## Excerpt to read
........

However, a significant portion of the population will desire traditional forms of mobility. Here too, General Motors provides compelling coverage. As I noted last month, “GM dropped a bombshell when it debuted its eighth-generation Corvette with a mid-engined format – the first in the brand’s history. Naturally, sales demand skyrocketed. Back in June 2021, management stated that it wasn’t even close to keeping up with demand for the new Corvette.”

After several miscues in the past, General Motors is finally firing on all cylinders.

GM Stock Remains Holistically Relevant

Although investors may be quick to dismiss GM stock as a legacy giant lumbering its way to electrification, the framework presents more nuances and complexities. Fundamentally, while EVs bring much excitement to the table, combustion-powered vehicles still remain relevant.

Much of this relevancy centers on cost structures. According to Kelley Blue Book, the average price of a new EV is $62,876. Considering that this data originated early this year, it’s very likely that this price tag increased significantly. Either way, pre-pandemic median household income in the U.S. was $69,560. Though this figure too increased, in real terms, the positive impact (if any) is minimal.

Put another way, not too many households will spend 90% of their gross income on a car, whether the economy is good or bad.

To be fair, rising gasoline prices convinced many people to reconsider EVs, which might put GM stock at a disadvantage over pure-play investments. Indeed, a March report this year by NBC News revealed that a majority of newly interested EV buyers cited lower energy costs as their primary reason for considering going electric.

Still, the challenge for pure-play EV providers is that the addressable market will likely diminish if the Federal Reserve continues on its path of raising interest rates to combat inflation. As broader conditions worsen, many blue-chip technology firms announced or plan to announce major layoffs. That’s not going to help EV firms, which offer a premium on their products.

On the flip side, hybrid legacy automakers, which presently offer both combustion and electric options, may benefit. For households of adequate means, they can provide compelling EV products. For those with more modest income streams, they can provide the more accessible combustion route. Therefore, GM stock deserves a second look.

Quantitative Data Bolsters General Motors

On a financial basis, GM stock should also garner special attention. While so many pure-play EV stocks represent high-risk wagers, General Motors is a well-known entity. In addition, the business looks undervalued, arguably significantly so.

........

## Data
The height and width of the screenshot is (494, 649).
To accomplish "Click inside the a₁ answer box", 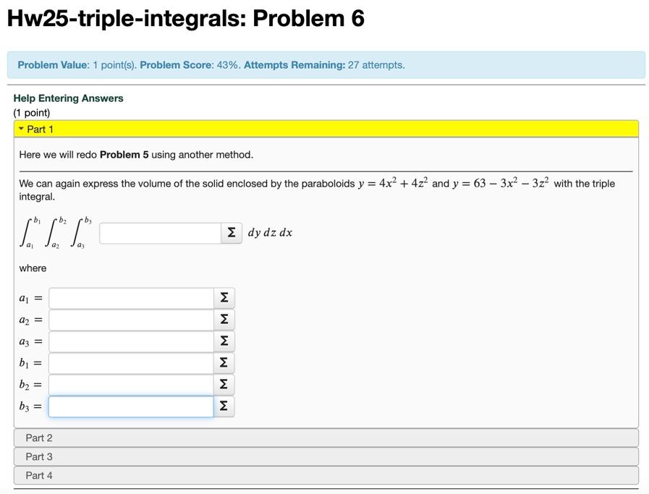I will point(130,297).
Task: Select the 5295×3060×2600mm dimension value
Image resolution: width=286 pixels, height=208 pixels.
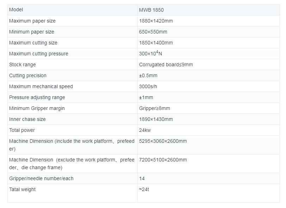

........

## Tasks for this exercise
(1) In the article on GM stock, translate into Spanish: "After several miscues in the past, General Motors is finally firing on all cylinders."
(2) Rewrite the stretch of the GM stock article from "Much of this" through "any) is minimal.", putting "pricing dynamics" in place of "cost structures".
(3) Write what comes next in the article on GM stock, picking up after its last sentence.

## Exercise answers
(1) Tras varios tropiezos en el pasado, General Motors por fin funciona a pleno rendimiento.

(2)
Much of this relevancy centers on pricing dynamics. According to Kelley Blue Book, the average price of a new EV is $62,876. Considering that this data originated early this year, it’s very likely that this price tag increased significantly. Either way, pre-pandemic median household income in the U.S. was $69,560. Though this figure too increased, in real terms, the positive impact (if any) is minimal.

(3)
For instance, Wall Street currently prices GM stock at 6.7x times trailing-12-month (TTM) earnings. In contrast, the automotive sector median price/earnings ratio stands at 16.6x. As well, GM trades at 6.6x forward earnings for 2023. On the other hand, the industry median forward P/E ratio is slightly over 10x.

That’s not to say that GM stock doesn’t have challenges – because it does. For instance, the underlying company’s three-year revenue growth rate (on a per-share basis) is -5.6%. Unfortunately, because of the COVID-19 crisis, the automotive sector suffered substantially from global supply-chain disruptions, a headwind from which the industry is just now recovering from.

However, General Motors also enjoys operating and net margins of 6.27% and 6.57%, respectively. Both stats rank better than at least 62% of the competition, making GM stock a viable market idea despite obstacles.

Finally, the automaker features a return on equity of 15.85%. For comparison, the industry median ROE is only 5.96%, implying that GM is a high-quality business.

Is GM a Good Stock to Buy, According to Analysts?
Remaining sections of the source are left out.